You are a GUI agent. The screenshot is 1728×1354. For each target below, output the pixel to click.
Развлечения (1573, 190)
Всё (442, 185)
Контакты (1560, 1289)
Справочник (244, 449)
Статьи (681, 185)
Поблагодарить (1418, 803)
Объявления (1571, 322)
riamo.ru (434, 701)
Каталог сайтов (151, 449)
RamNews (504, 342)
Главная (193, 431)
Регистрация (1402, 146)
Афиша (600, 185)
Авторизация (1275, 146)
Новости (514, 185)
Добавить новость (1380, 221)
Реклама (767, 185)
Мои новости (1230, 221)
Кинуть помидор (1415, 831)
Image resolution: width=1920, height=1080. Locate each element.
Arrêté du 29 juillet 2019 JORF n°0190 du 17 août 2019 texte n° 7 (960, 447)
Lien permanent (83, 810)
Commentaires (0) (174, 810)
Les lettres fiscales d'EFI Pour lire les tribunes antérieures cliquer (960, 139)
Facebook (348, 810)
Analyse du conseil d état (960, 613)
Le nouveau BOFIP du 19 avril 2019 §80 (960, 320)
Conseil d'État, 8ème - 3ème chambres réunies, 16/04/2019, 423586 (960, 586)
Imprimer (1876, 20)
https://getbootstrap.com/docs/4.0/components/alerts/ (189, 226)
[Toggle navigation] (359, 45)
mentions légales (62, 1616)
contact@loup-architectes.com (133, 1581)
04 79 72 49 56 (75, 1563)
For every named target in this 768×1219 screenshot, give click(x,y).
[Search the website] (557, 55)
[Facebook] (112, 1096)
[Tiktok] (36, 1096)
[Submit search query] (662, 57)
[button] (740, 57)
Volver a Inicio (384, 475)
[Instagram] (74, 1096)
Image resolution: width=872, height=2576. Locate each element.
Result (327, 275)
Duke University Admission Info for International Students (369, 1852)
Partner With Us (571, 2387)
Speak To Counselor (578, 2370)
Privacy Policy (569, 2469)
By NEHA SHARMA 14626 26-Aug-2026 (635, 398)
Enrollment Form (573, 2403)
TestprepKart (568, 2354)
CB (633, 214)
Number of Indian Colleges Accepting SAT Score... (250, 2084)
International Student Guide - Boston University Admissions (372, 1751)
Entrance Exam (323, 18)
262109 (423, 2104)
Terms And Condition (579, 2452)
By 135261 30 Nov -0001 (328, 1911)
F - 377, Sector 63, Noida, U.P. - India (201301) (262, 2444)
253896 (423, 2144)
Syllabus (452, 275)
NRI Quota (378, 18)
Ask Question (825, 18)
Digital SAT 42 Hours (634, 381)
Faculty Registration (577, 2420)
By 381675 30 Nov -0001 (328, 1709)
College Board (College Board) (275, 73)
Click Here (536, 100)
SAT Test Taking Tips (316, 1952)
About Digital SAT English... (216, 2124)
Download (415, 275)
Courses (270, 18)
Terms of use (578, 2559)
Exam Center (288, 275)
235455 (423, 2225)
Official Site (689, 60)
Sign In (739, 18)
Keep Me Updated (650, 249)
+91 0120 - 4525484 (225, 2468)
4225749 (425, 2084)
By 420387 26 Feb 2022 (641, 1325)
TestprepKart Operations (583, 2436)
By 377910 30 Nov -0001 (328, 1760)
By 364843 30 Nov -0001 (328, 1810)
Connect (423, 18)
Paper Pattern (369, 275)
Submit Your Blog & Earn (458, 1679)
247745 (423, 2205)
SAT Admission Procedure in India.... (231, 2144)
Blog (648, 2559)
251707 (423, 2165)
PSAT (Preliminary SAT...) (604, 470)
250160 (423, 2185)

◆ ◆ ◆ ◆ ◆

### PROBLEM REQUIREMENTS
Output the records again in full. Keep every character as written.

### OUTPUT BELOW
You are a GUI agent. The screenshot is 1728×1354. For each target below, output the pixel to click.
Развлечения (1573, 190)
Всё (442, 185)
Контакты (1560, 1289)
Справочник (244, 449)
Статьи (681, 185)
Поблагодарить (1418, 803)
Объявления (1571, 322)
riamo.ru (434, 701)
Каталог сайтов (151, 449)
RamNews (504, 342)
Главная (193, 431)
Регистрация (1402, 146)
Афиша (600, 185)
Авторизация (1275, 146)
Новости (514, 185)
Добавить новость (1380, 221)
Реклама (767, 185)
Мои новости (1230, 221)
Кинуть помидор (1415, 831)
Image resolution: width=1920, height=1080. Locate each element.
Arrêté du 29 juillet 2019 JORF n°0190 du 17 août 2019 texte n° 7 (960, 447)
Lien permanent (83, 810)
Commentaires (0) (174, 810)
Les lettres fiscales d'EFI Pour lire les tribunes antérieures cliquer (960, 139)
Facebook (348, 810)
Analyse du conseil d état (960, 613)
Le nouveau BOFIP du 19 avril 2019 §80 (960, 320)
Conseil d'État, 8ème - 3ème chambres réunies, 16/04/2019, 423586 (960, 586)
Imprimer (1876, 20)
https://getbootstrap.com/docs/4.0/components/alerts/ (189, 226)
[Toggle navigation] (359, 45)
mentions légales (62, 1616)
contact@loup-architectes.com (133, 1581)
04 79 72 49 56 (75, 1563)
For every named target in this 768×1219 screenshot, give click(x,y).
[Search the website] (557, 55)
[Facebook] (112, 1096)
[Tiktok] (36, 1096)
[Submit search query] (662, 57)
[button] (740, 57)
Volver a Inicio (384, 475)
[Instagram] (74, 1096)
Image resolution: width=872, height=2576. Locate each element.
Result (327, 275)
Duke University Admission Info for International Students (369, 1852)
Partner With Us (571, 2387)
Speak To Counselor (578, 2370)
Privacy Policy (569, 2469)
By NEHA SHARMA 14626 26-Aug-2026 (635, 398)
Enrollment Form (573, 2403)
TestprepKart (568, 2354)
CB (633, 214)
Number of Indian Colleges Accepting SAT Score... (250, 2084)
International Student Guide - Boston University Admissions (372, 1751)
Entrance Exam (323, 18)
262109 (423, 2104)
Terms And Condition (579, 2452)
By 135261 30 Nov -0001 (328, 1911)
F - 377, Sector 63, Noida, U.P. - India (201301) (262, 2444)
253896 (423, 2144)
Syllabus (452, 275)
NRI Quota (378, 18)
Ask Question (825, 18)
Digital SAT 42 Hours (634, 381)
Faculty Registration (577, 2420)
By 381675 30 Nov -0001 (328, 1709)
College Board (College Board) (275, 73)
Click Here (536, 100)
SAT Test Taking Tips (316, 1952)
About Digital SAT English... (216, 2124)
Download (415, 275)
Courses (270, 18)
Terms of use (578, 2559)
Exam Center (288, 275)
235455 (423, 2225)
Official Site (689, 60)
Sign In (739, 18)
Keep Me Updated (650, 249)
+91 0120 - 4525484 (225, 2468)
4225749 (425, 2084)
By 420387 26 Feb 2022 (641, 1325)
TestprepKart Operations (583, 2436)
By 377910 30 Nov -0001 (328, 1760)
By 364843 30 Nov -0001 (328, 1810)
Connect (423, 18)
Paper Pattern (369, 275)
Submit Your Blog & Earn (458, 1679)
247745 (423, 2205)
SAT Admission Procedure in India.... (231, 2144)
Blog (648, 2559)
251707 (423, 2165)
PSAT (Preliminary SAT...) (604, 470)
250160 (423, 2185)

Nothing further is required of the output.